Start of Information given

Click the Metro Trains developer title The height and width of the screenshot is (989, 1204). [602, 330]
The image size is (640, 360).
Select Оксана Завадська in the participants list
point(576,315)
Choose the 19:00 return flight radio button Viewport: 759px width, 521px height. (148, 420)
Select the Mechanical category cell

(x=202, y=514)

End of Information given
Start of Information given

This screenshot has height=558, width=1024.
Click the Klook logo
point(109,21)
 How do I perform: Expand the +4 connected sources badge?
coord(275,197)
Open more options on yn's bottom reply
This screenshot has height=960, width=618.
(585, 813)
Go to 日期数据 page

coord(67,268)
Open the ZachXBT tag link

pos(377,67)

End of Information given

**Task goal:** Beginning with the line above that contains "Click the Metro", copy each line exactly up to and including the line that contains "Choose the 19:00", and go no further.

**Exercise result:**
Click the Metro Trains developer title The height and width of the screenshot is (989, 1204). [602, 330]
The image size is (640, 360).
Select Оксана Завадська in the participants list
point(576,315)
Choose the 19:00 return flight radio button Viewport: 759px width, 521px height. (148, 420)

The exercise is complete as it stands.